From: Michal Hocko <mhocko@suse.com>
To: Tetsuo Handa <penguin-kernel@i-love.sakura.ne.jp>
Cc: "Petr Mladek" <pmladek@suse.com>,
"Patrick Daly" <quic_pdaly@quicinc.com>,
"Mel Gorman" <mgorman@techsingularity.net>,
"David Hildenbrand" <david@redhat.com>,
"Andrew Morton" <akpm@linux-foundation.org>,
"Sergey Senozhatsky" <senozhatsky@chromium.org>,
"Steven Rostedt" <rostedt@goodmis.org>,
"John Ogness" <john.ogness@linutronix.de>,
syzkaller-bugs@googlegroups.com,
"Ilpo Järvinen" <ilpo.jarvinen@linux.intel.com>,
syzbot <syzbot+223c7461c58c58a4cb10@syzkaller.appspotmail.com>,
linux-mm <linux-mm@kvack.org>
Subject: Re: [PATCH v2] mm/page_alloc: fix potential deadlock on zonelist_update_seq seqlock
Date: Tue, 4 Apr 2023 17:20:35 +0200 [thread overview]
Message-ID: <ZCxAQ++B3Io/dk6E@dhcp22.suse.cz> (raw)

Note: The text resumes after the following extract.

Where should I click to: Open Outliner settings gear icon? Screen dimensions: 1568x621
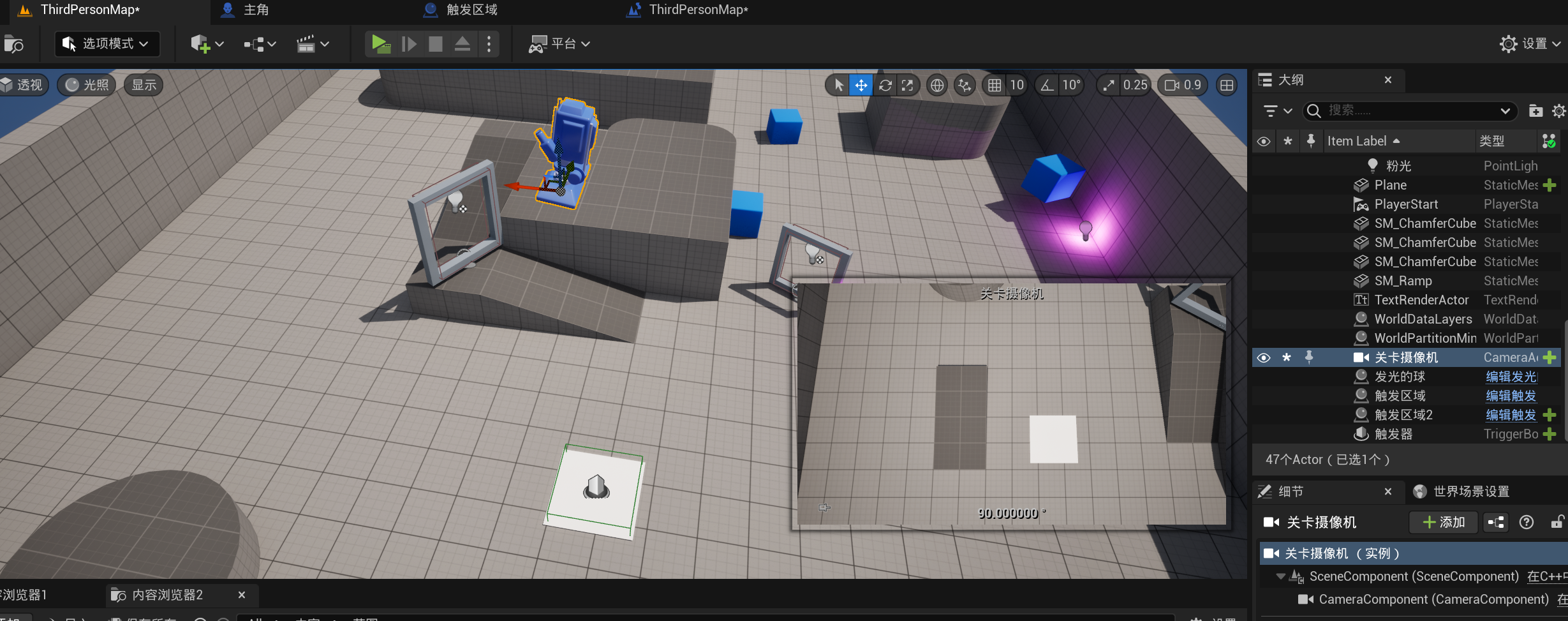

In-Reply-To: <8796b95c-3da3-5885-fddd-6ef55f30e4d3@I-love.SAKURA.ne.jp>
On Tue 04-04-23 23:31:58, Tetsuo Handa wrote:
> syzbot is reporting circular locking dependency which involves
> zonelist_update_seq seqlock [1], for this lock is checked by memory
> allocation requests which do not need to be retried.
>
> One deadlock scenario is kmalloc(GFP_ATOMIC) from an interrupt handler.
>
> CPU0
> ----
> __build_all_zonelists() {
> write_seqlock(&zonelist_update_seq); // makes zonelist_update_seq.seqcount odd
> // e.g. timer interrupt handler runs at this moment
> some_timer_func() {
> kmalloc(GFP_ATOMIC) {
> __alloc_pages_slowpath() {
> read_seqbegin(&zonelist_update_seq) {
> // spins forever because zonelist_update_seq.seqcount is odd
> }
> }
> }
> }
> // e.g. timer interrupt handler finishes
> write_sequnlock(&zonelist_update_seq); // makes zonelist_update_seq.seqcount even
> }
>
> This deadlock scenario can be easily eliminated by not calling
> read_seqbegin(&zonelist_update_seq) from !__GFP_DIRECT_RECLAIM allocation
> requests, for retry is applicable to only __GFP_DIRECT_RECLAIM allocation
> requests. But Michal Hocko does not know whether we should go with this
> approach.
It would have been more useful to explain why that is not preferred or
desirable.
> Another deadlock scenario which syzbot is reporting is a race between
> kmalloc(GFP_ATOMIC) from tty_insert_flip_string_and_push_buffer()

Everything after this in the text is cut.